CONSIGNE 1
D'après le texte, pour quelle raison Kako Nubukpo a-t-il été suspendu de ses fonctions à l'OIF ? Répondez en une à trois phrases.
CONSIGNE 2
Recopiez fidèlement le passage du texte qui va de « En effet, quel » jusqu'à « Secrétaire générale. ».

TEXTE DE LECTURE
------------
Michaëlle Jean, Secrétaire générale de l'OIF |
Par Max Dorismond
Permettez que j’introduise ma réflexion par cette citation du poète
grec Sophocle, écrite il y a de cela plus de 2500 ans : « Il est impossible de connaître l’âme, les sentiments
et la pensée de quiconque si on ne l’a pas vu à l’œuvre dans l’exercice du
pouvoir. Le pouvoir transmue l’homme ».
En effet, quel ne fut mon étonnement, en lisant le journal « Le Monde Afrique »,
du 8 décembre 2017, de découvrir que l’économiste togolais Kako Nubukpo,
directeur de la francophonie économique et numérique au sein de « l’Organisation Internationale de la
Francophonie » (OIF), a été officiellement suspendu de ses fonctions
par Michaëlle Jean, la
Secrétaire générale.
Kako Nubukpo |
Pour quel crime ? Il a osé se prononcer sur le franc CFA « Franc de la Communauté Financière Africaine »
sur des tribunes, dans des articles et dans un livre éclairant « Sortir l’Afrique de la servilité
volontaire : à qui profite le FCFA ? », écrit avec trois
autres spécialistes de la question : Martial Ze Belinga, Bruno Tinel et
Demba Moussa Dembele.
Dans quelques articles, j’avais traité succinctement le cas de l’Afrique
encore sous le contrôle des anciens colonisateurs. Ce fut un regard naturel d’un
afro-descendant qui se souvient encore de ces dieux tombés. Dans « La France n'entend pas lâcher
l'Afrique face aux assauts des Chinois sur le continent » (Part
1) et (Part 2),
j’avais soulevé la question du Franc CFA, une monnaie de singe, (1 Euro = 656
FCFA), que la France a créée de toutes pièces pour exercer sa tutelle sur les
politiques économiques de ses anciens serfs.
------------
DONNÉES FOURNIES

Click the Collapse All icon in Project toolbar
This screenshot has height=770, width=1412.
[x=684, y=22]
------------
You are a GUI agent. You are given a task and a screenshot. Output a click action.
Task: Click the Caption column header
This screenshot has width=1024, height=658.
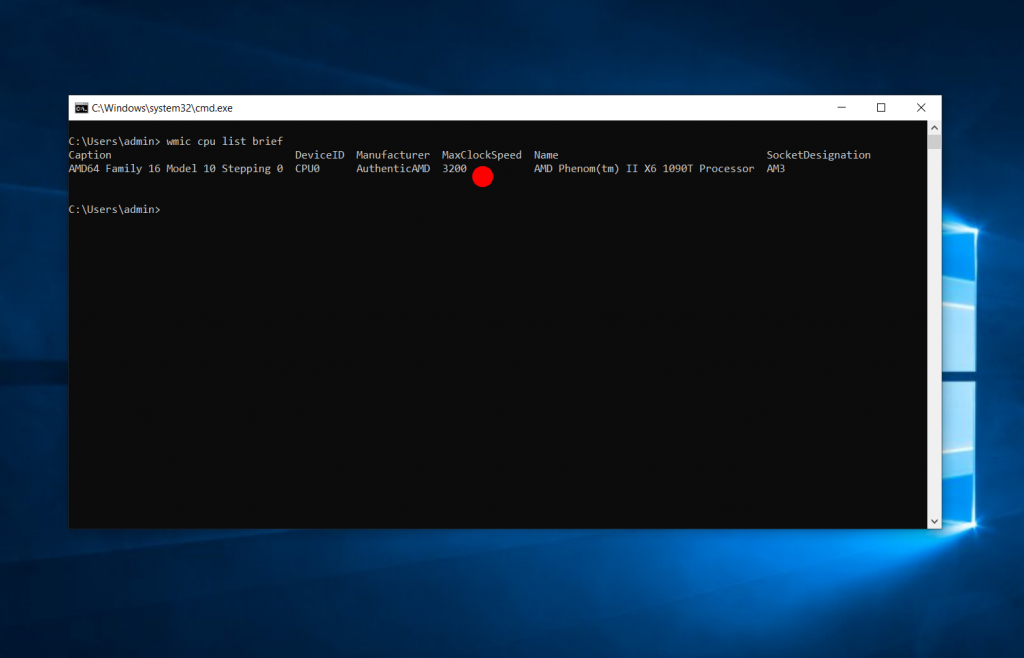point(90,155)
------------
RÉPONSE 1
Kako Nubukpo a été suspendu pour s'être prononcé sur le franc CFA dans des tribunes et des articles. Il l'a fait aussi dans le livre « Sortir l'Afrique de la servilité volontaire : à qui profite le FCFA ? », écrit avec trois autres spécialistes de la question.

RÉPONSE 2
En effet, quel ne fut mon étonnement, en lisant le journal « Le Monde Afrique »,
du 8 décembre 2017, de découvrir que l’économiste togolais Kako Nubukpo,
directeur de la francophonie économique et numérique au sein de « l’Organisation Internationale de la
Francophonie » (OIF), a été officiellement suspendu de ses fonctions
par Michaëlle Jean, la
Secrétaire générale.